PROVIDED DATA

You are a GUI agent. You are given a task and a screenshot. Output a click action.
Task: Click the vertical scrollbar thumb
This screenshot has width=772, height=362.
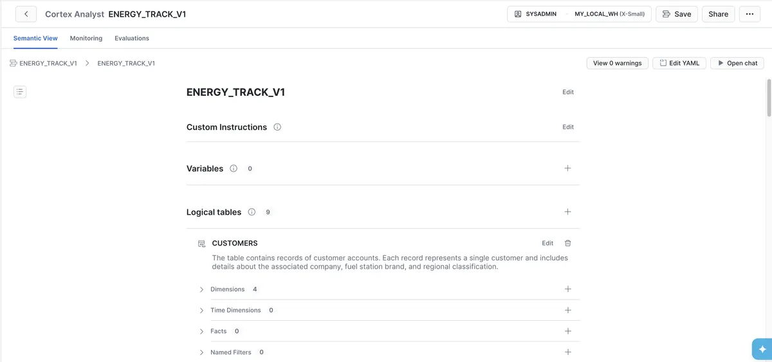click(769, 98)
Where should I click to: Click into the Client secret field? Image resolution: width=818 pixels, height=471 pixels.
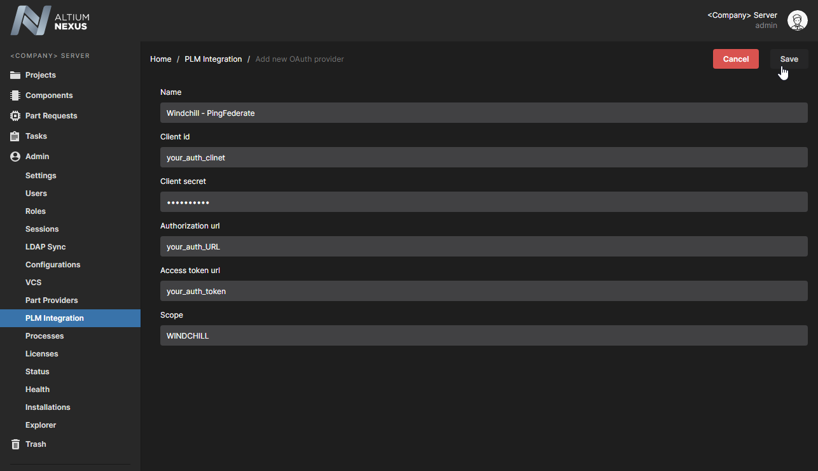click(483, 202)
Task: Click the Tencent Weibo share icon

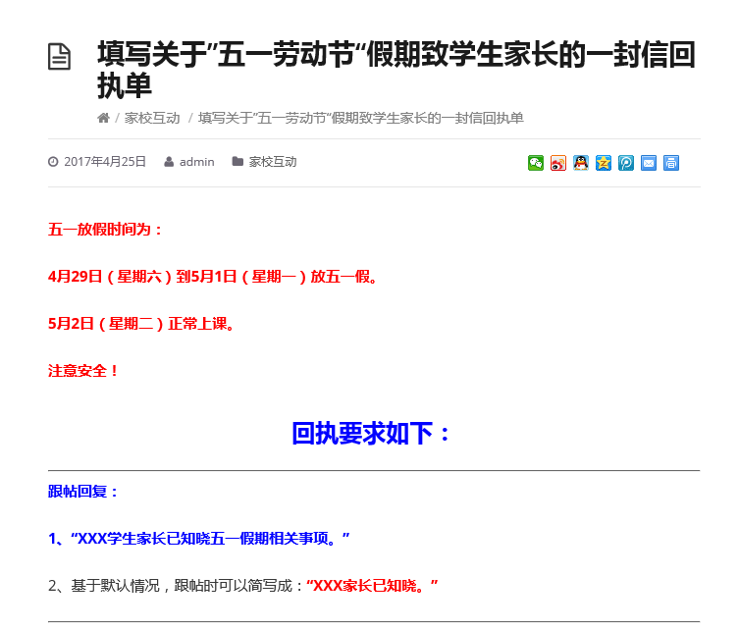Action: click(625, 163)
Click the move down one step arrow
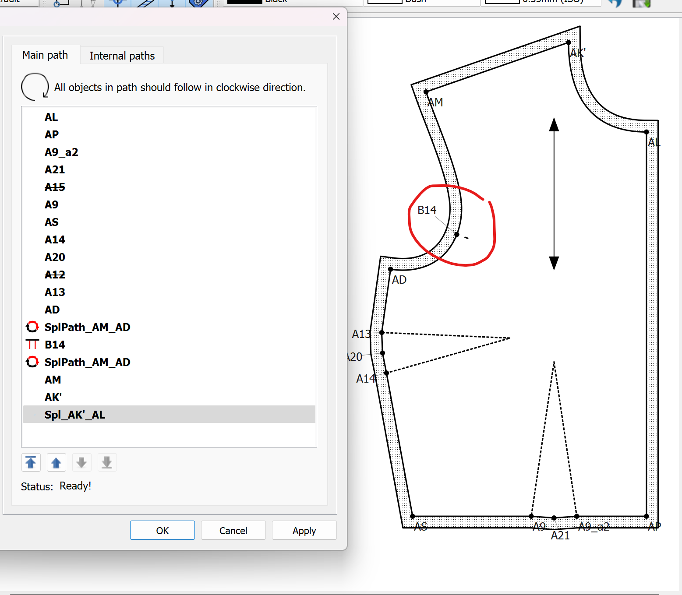 pyautogui.click(x=81, y=462)
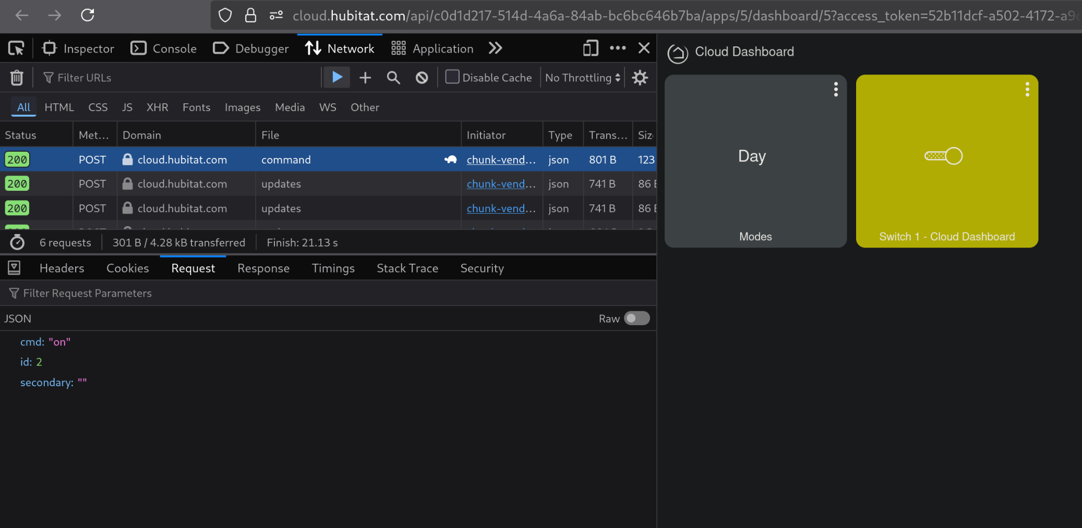The image size is (1082, 528).
Task: Select the XHR filter tab
Action: click(157, 107)
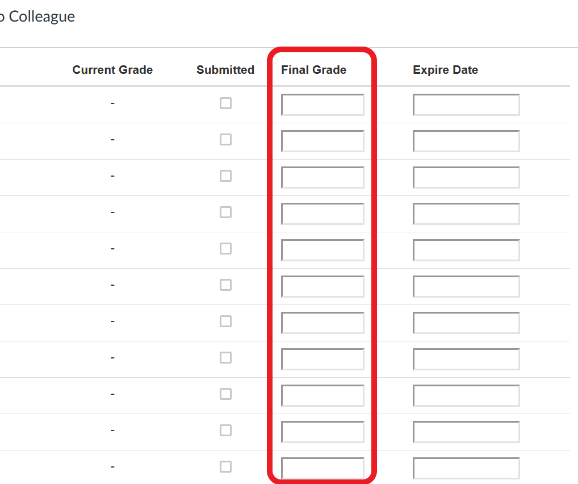Click the seventh row Expire Date input
Image resolution: width=578 pixels, height=484 pixels.
coord(466,323)
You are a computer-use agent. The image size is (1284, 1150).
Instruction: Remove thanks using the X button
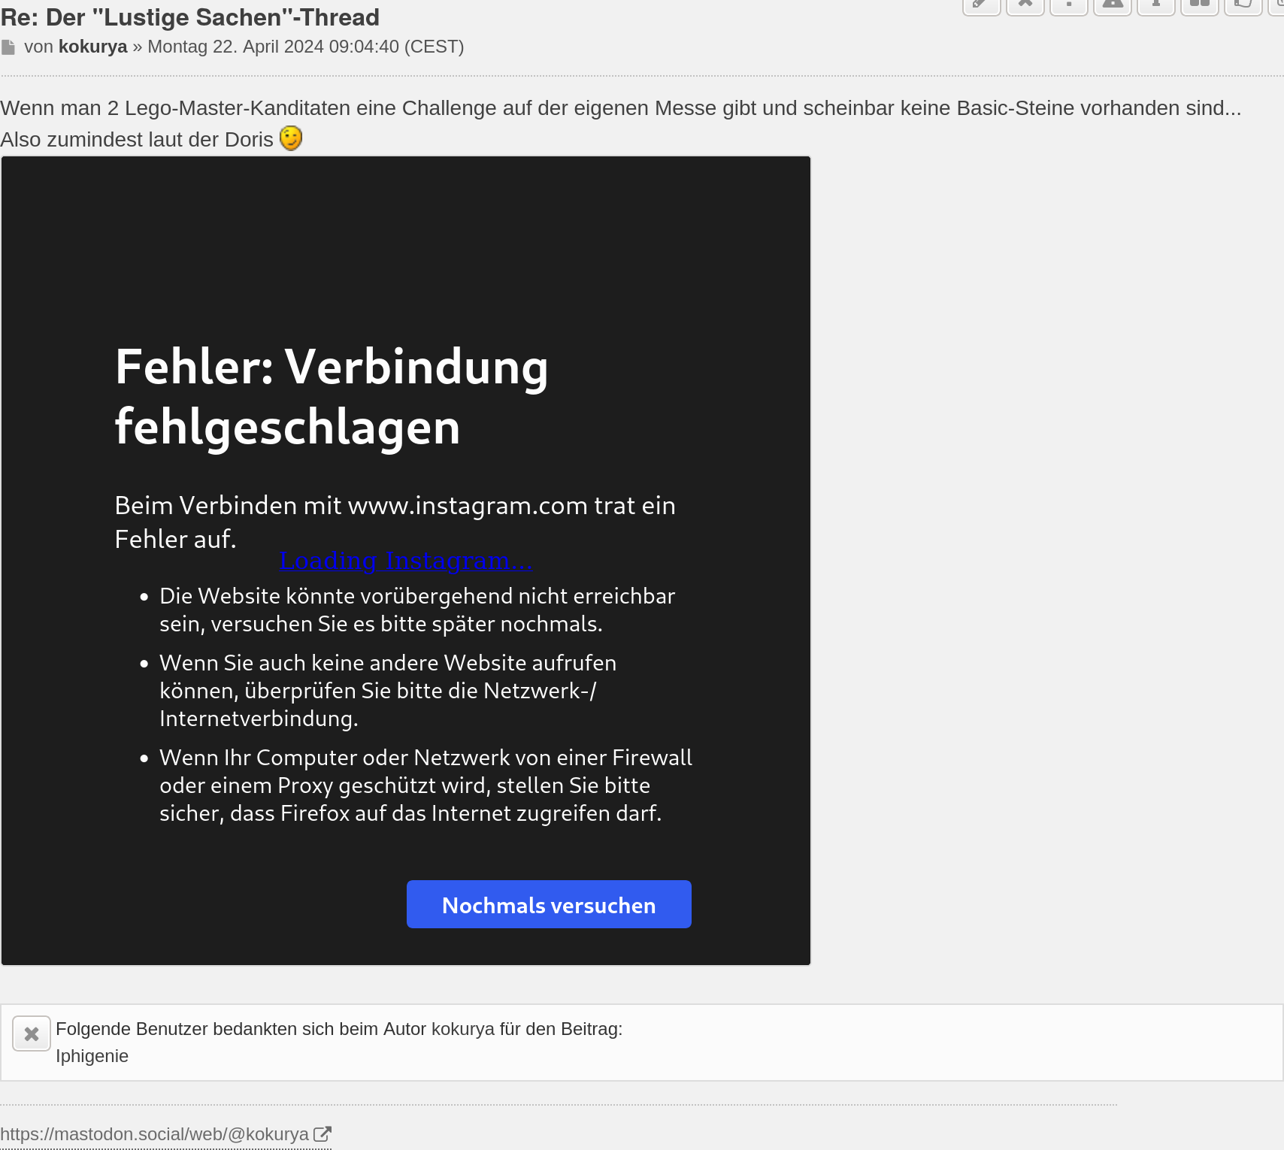click(32, 1034)
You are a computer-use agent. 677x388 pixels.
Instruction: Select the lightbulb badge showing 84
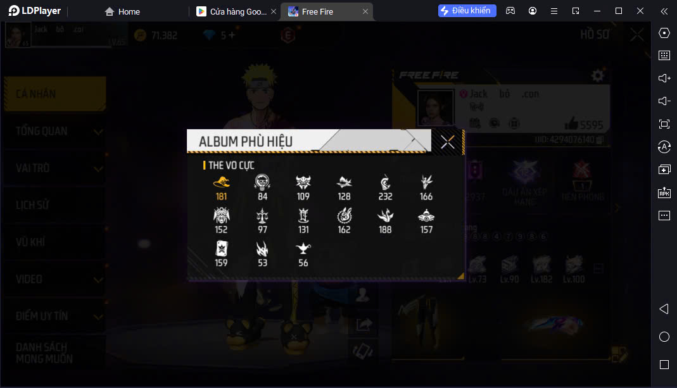click(x=262, y=188)
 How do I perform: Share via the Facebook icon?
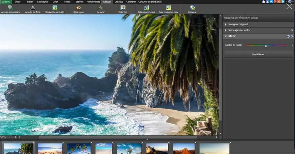(x=268, y=2)
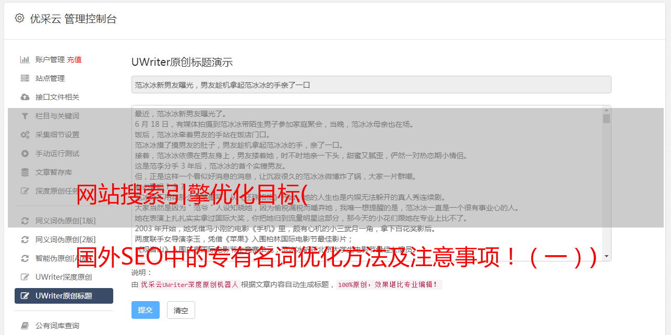Click the gear icon beside 优采云 管理控制台
Image resolution: width=671 pixels, height=335 pixels.
click(x=19, y=18)
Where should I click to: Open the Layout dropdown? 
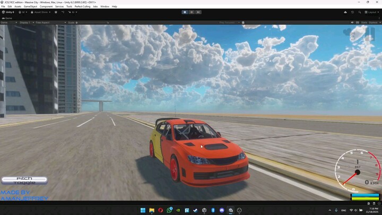(372, 12)
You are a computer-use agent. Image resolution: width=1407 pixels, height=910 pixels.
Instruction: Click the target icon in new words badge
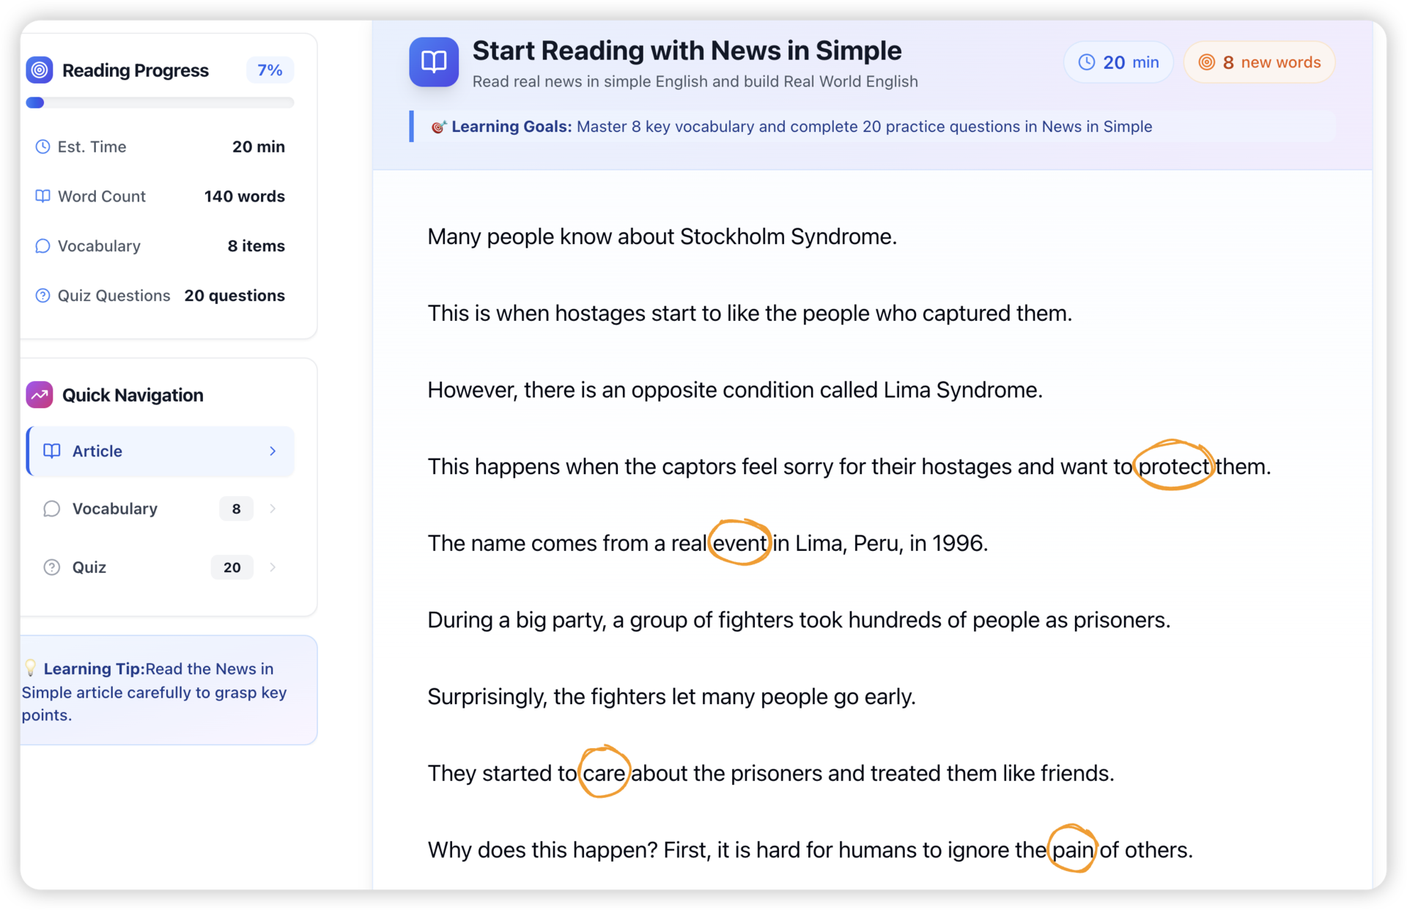[x=1206, y=62]
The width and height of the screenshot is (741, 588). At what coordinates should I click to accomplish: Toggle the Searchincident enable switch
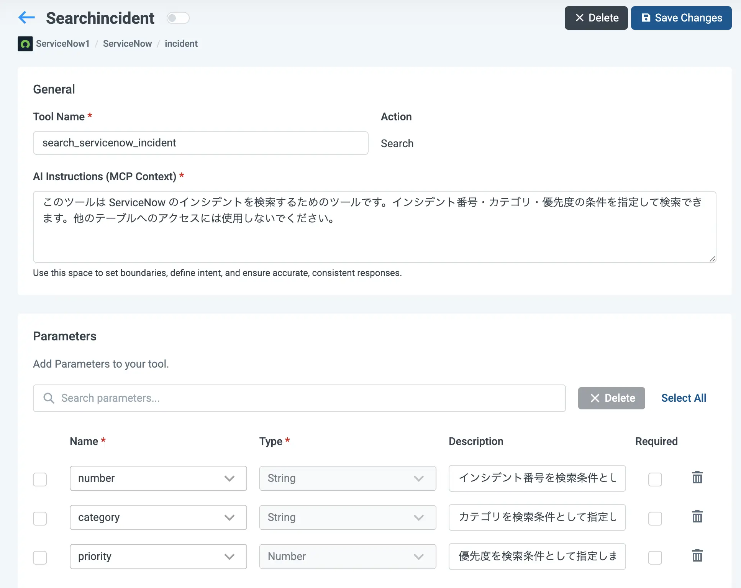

GIVEN EXERCISE
Print every line of the entries above verbatim, from first to last, and leave the pictures out.

WORKED SOLUTION
You are a GUI agent. You are given a task and a screenshot. Output a click action.
Task: Click the vertical scrollbar thumb
This screenshot has width=772, height=362.
click(769, 98)
Where should I click to: Click into the Client secret field? Image resolution: width=818 pixels, height=471 pixels.
click(483, 202)
Task: Click the Tencent Weibo share icon

Action: click(625, 163)
Click the move down one step arrow
 pyautogui.click(x=81, y=462)
The image size is (1082, 528).
Task: Select the XHR filter tab
Action: click(157, 107)
Click the seventh row Expire Date input
Image resolution: width=578 pixels, height=484 pixels.
coord(466,323)
You are a computer-use agent. The image size is (1284, 1150).
Instruction: Remove thanks using the X button
click(32, 1034)
You are a computer-use agent. 677x388 pixels.
Instruction: Select the lightbulb badge showing 84
click(x=262, y=188)
 How do I perform: Share via the Facebook icon?
(x=268, y=2)
Click the gear icon beside 优采云 管理控制台
Image resolution: width=671 pixels, height=335 pixels.
click(x=19, y=18)
Where should I click to: Open the Layout dropdown? 
(372, 12)
You are a computer-use agent. Image resolution: width=1407 pixels, height=910 pixels.
Instruction: Click the target icon in new words badge
[x=1206, y=62]
The width and height of the screenshot is (741, 588). At what coordinates should I click to accomplish: Toggle the Searchincident enable switch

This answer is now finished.